Problems with Leeds Buses - An Actual Analysis

Abstract

It's common knowledge that Leeds buses are bad, both in terms of frequency but perhaps more importantly, accuracy. Everyone has an anecdotal horror story of being late, missing connecting trains, buses, you name it. However, as yet, a robust statistical analysis has not been performed.

I present a brief analysis of the number 72 bus from Leeds - Bradford, a central commuter line for the Leeds - Bradford area, and the number 6 bus from Holt Park - Leeds, a major student commuter line to the universities. I show that the live times displayed on the digital bus timetables are systematically incorrect, and that the inaccuracies are non-trivial and cannot be explained by traffic conditions. The inaccuracies are also qualitatively independent of both route and time period, suggesting either woefully unsuitable measuring tools and predictive algorithms, or purposeful misinformation. I conclude by suggesting ways that Metro, First, Arriva and the West Yorkshire councils can resolve these issues.

 

Introduction

Buses are a vital part of the Leeds (and West Yorkshire) transport network. In the absence of trams (which have dedicated tracks and thus, fewer problems), buses are what we need to better optimise travel around the Leeds area, and to get more cars off of the local roads to protect our environment. To do this the bus service must be reliable, and currently, it simply isn't.

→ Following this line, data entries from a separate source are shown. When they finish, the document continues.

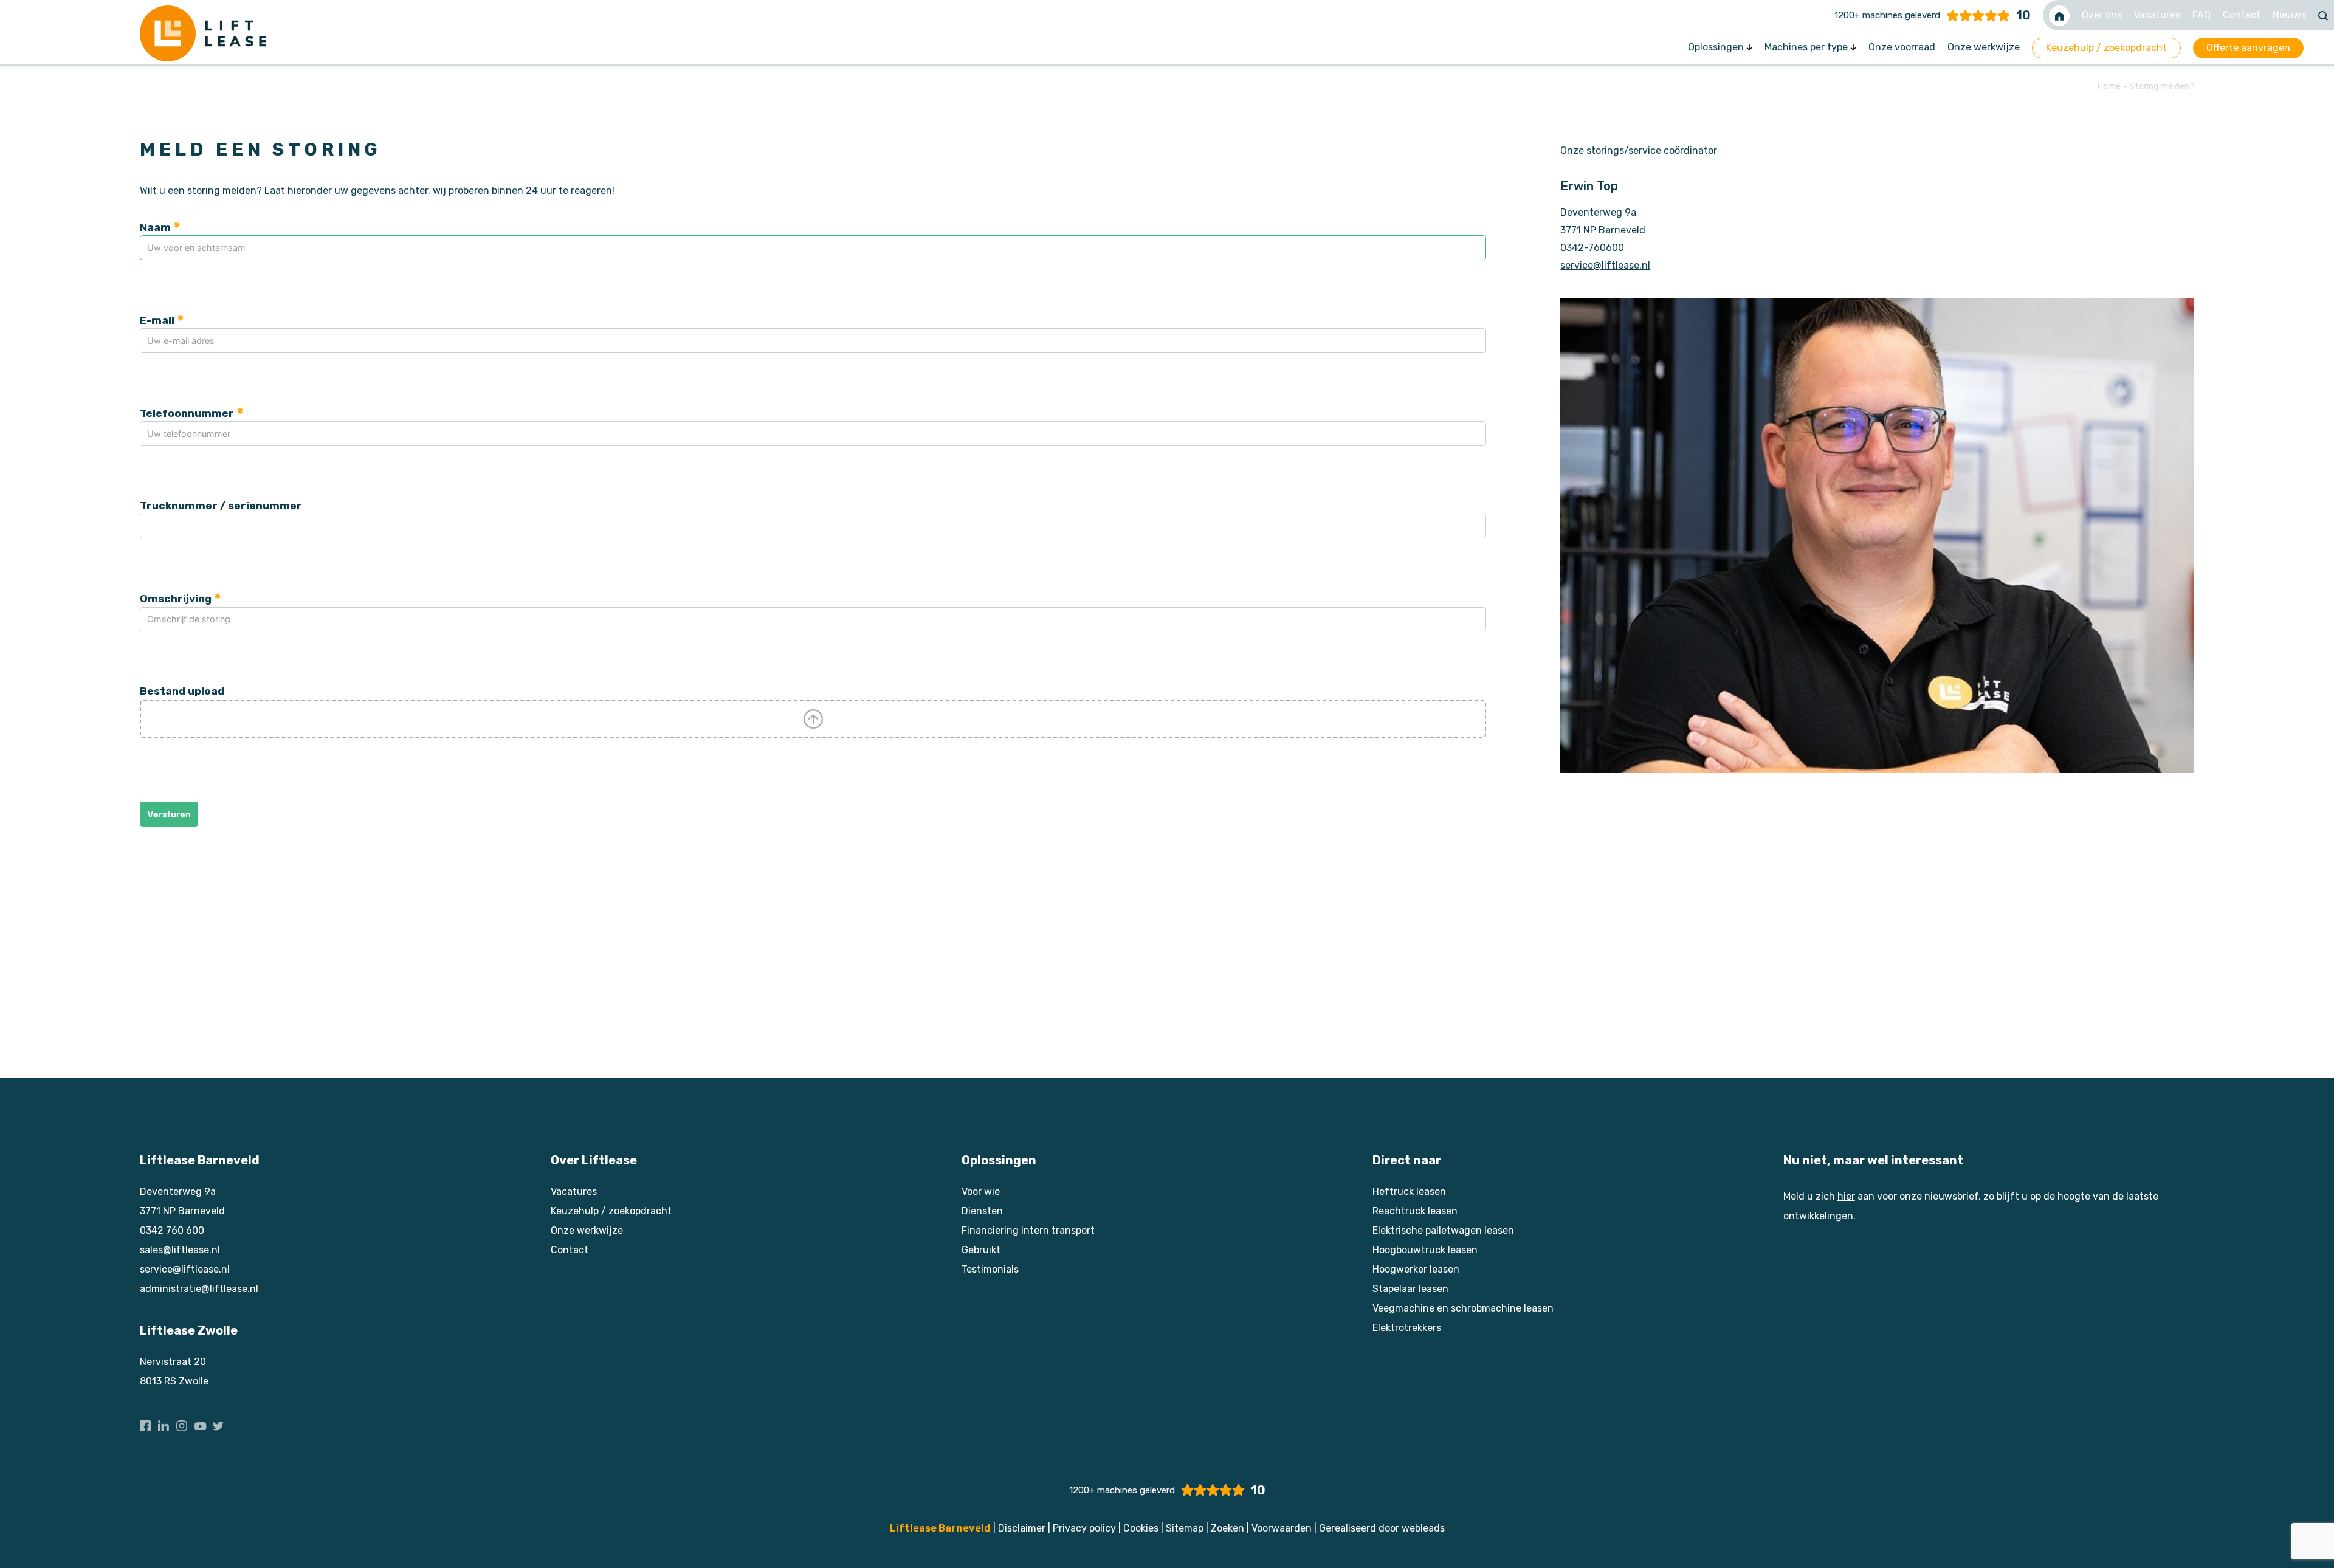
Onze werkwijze (1983, 47)
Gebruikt (981, 1250)
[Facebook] (145, 1420)
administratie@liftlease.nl (199, 1289)
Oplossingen (1717, 47)
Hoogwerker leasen (1415, 1269)
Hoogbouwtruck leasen (1425, 1250)
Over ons (2102, 15)
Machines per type (1807, 47)
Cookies (1140, 1528)
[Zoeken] (2323, 15)
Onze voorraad (1901, 47)
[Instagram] (181, 1420)
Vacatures (2157, 15)
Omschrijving (176, 599)
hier (1846, 1196)
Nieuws (2289, 15)
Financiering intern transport (1028, 1230)
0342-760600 (1592, 247)
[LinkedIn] (163, 1420)
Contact (2241, 15)
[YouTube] (199, 1420)
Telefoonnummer (187, 413)
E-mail (157, 320)
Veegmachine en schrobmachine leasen (1463, 1308)
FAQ (2201, 15)
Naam (155, 227)
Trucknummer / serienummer (221, 506)
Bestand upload (182, 691)
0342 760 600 (172, 1230)
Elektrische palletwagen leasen (1443, 1230)
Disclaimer (1021, 1528)
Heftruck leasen (1409, 1191)
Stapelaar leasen (1410, 1289)
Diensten (982, 1211)
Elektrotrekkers (1406, 1327)
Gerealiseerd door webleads (1382, 1528)
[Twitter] (218, 1420)
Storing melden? (2161, 86)
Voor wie (981, 1191)
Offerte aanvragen (2248, 47)
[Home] (2059, 15)
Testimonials (990, 1269)
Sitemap (1184, 1528)
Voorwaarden (1281, 1528)
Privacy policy (1084, 1528)
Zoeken (1227, 1528)
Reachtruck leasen (1415, 1211)
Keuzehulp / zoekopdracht (2106, 47)
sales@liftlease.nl (180, 1250)
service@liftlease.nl (1605, 265)
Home (2110, 86)
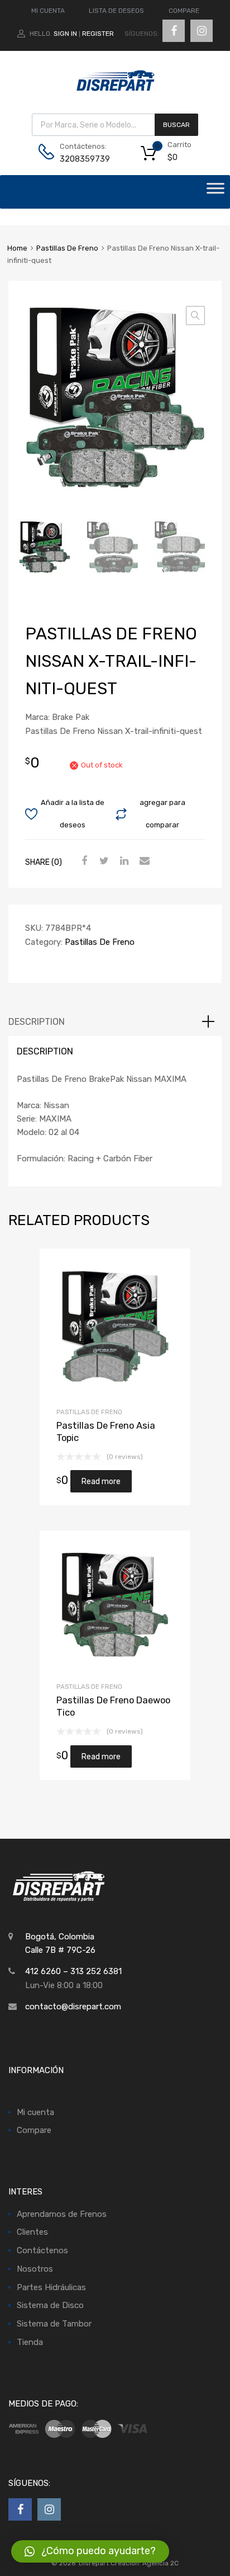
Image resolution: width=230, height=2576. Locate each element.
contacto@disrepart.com (73, 2007)
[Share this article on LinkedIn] (123, 861)
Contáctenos (42, 2250)
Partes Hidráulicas (51, 2287)
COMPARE (184, 11)
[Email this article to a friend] (143, 861)
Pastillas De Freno (67, 248)
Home (17, 248)
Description (36, 1021)
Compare (34, 2130)
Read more (101, 1481)
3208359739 (85, 159)
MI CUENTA (48, 11)
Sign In (65, 33)
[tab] (115, 1022)
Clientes (32, 2232)
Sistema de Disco (50, 2305)
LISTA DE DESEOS (116, 11)
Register (98, 33)
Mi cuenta (35, 2112)
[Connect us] (173, 30)
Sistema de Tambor (54, 2324)
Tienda (30, 2342)
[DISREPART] (115, 89)
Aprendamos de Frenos (62, 2214)
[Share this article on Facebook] (82, 861)
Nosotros (35, 2269)
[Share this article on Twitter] (102, 861)
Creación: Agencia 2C (145, 2563)
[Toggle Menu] (215, 192)
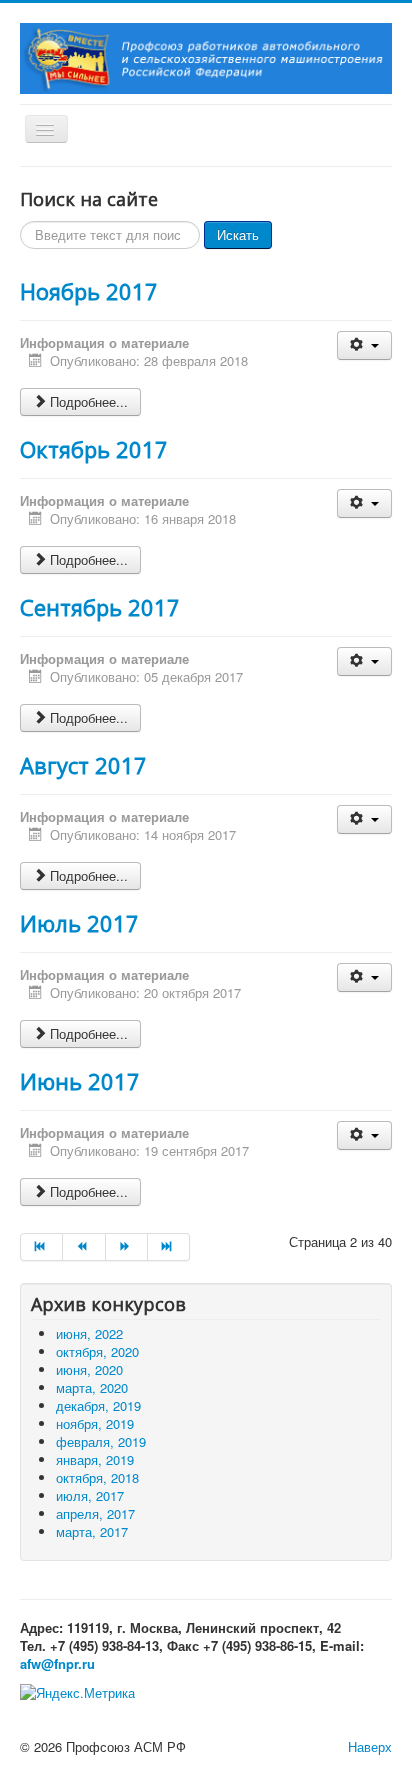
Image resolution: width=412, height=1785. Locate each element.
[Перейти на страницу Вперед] (127, 1247)
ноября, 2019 (95, 1423)
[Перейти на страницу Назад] (84, 1247)
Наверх (370, 1746)
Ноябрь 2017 (89, 291)
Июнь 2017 (80, 1081)
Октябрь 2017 (94, 449)
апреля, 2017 (95, 1513)
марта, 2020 (92, 1387)
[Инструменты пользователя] (364, 345)
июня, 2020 (89, 1369)
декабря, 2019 (98, 1405)
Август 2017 (83, 765)
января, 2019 (95, 1459)
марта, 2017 (92, 1531)
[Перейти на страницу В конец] (169, 1247)
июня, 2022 (89, 1333)
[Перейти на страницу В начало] (41, 1247)
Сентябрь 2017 (100, 607)
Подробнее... (89, 401)
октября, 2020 (97, 1351)
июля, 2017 (90, 1495)
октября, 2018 (97, 1477)
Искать (238, 234)
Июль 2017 (79, 923)
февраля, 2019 (101, 1441)
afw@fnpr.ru (57, 1663)
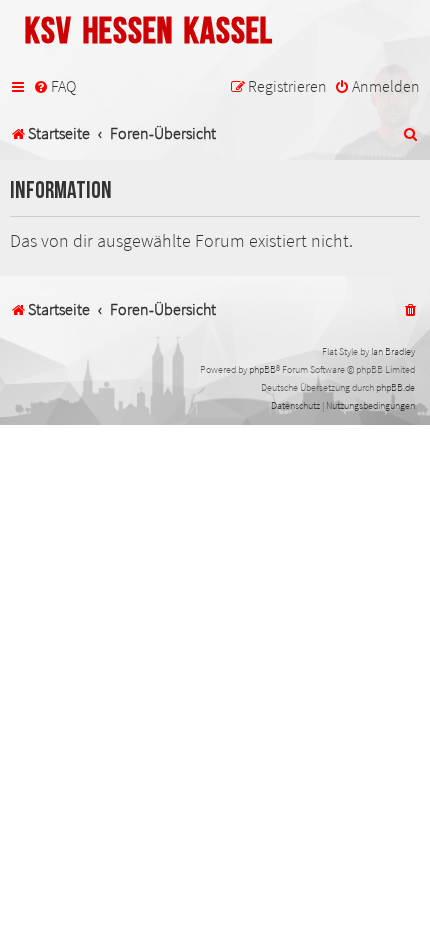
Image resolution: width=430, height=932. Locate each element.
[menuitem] (54, 87)
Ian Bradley (393, 351)
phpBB (262, 369)
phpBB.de (395, 387)
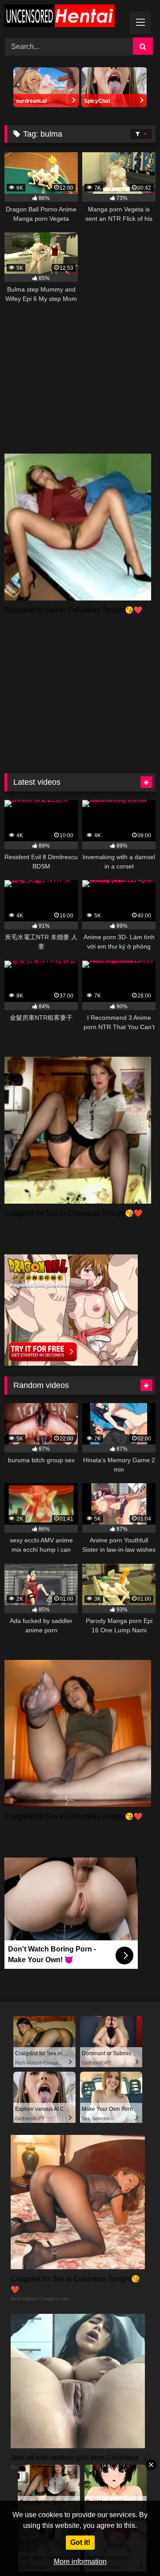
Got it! (80, 2542)
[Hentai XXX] (65, 17)
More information (80, 2561)
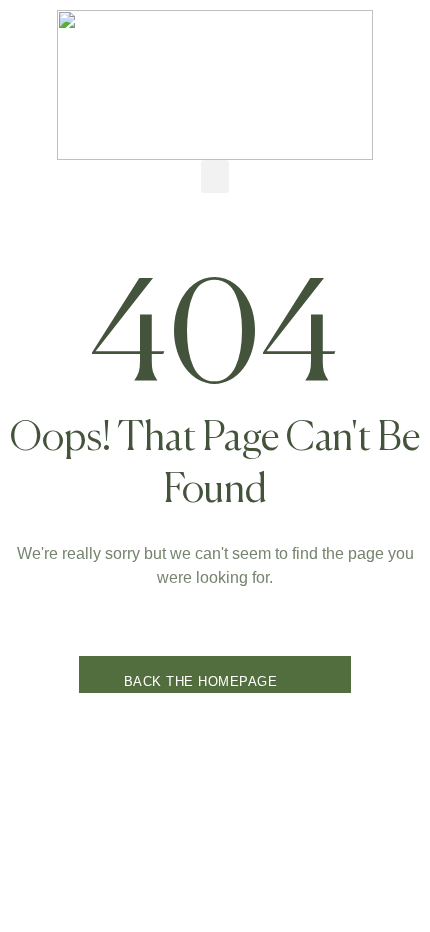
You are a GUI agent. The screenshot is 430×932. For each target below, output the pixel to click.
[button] (215, 176)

The Leeds bus network has been plagued with problems for many years now. The companies that serve us, notably First (West Yorkshire) and Arriva, are always talking about frequency and regularity1. However, many people I speak to as I wait for buses do not complain about the frequency or regularity. Instead, I often hear that "they never turn up" or "they're always late". In other words, timetable accuracy is more important than anything else. People generally make plans for their days, and those plans require accurate travel information to work around. Irregular, or even fewer, buses do not matter as much as being able to time my plans around an accurate bus timetable. I do not want to spend more time than I have to waiting at bus stops, literally wasting my time2.

This report will present an analysis of live bus timetable accuracy in the Leeds area using two stops on routes as examples, both operated by First West Yorkshire. The first route, the 72 bus from Bradford-Leeds stopping at Stanningley Lidl (Stop Number 45010878). This is a major commuter route and thus we might hypothesise it to be busier during rush hour. The second route, the 6 bus from Holt Park-Leeds stopping at Leeds University (D) (Stop Number 45011385). This is a major student commuter route through Headingley, although at the time of measurement, students are away from universities. To clarify, “live bus timetables” are those presented either online or digitally at bus stops which display how long away the next few buses are, and update at regular (1 minute) intervals. As we will see, these “live” timetables are systematically wrong and hence misleading to the public.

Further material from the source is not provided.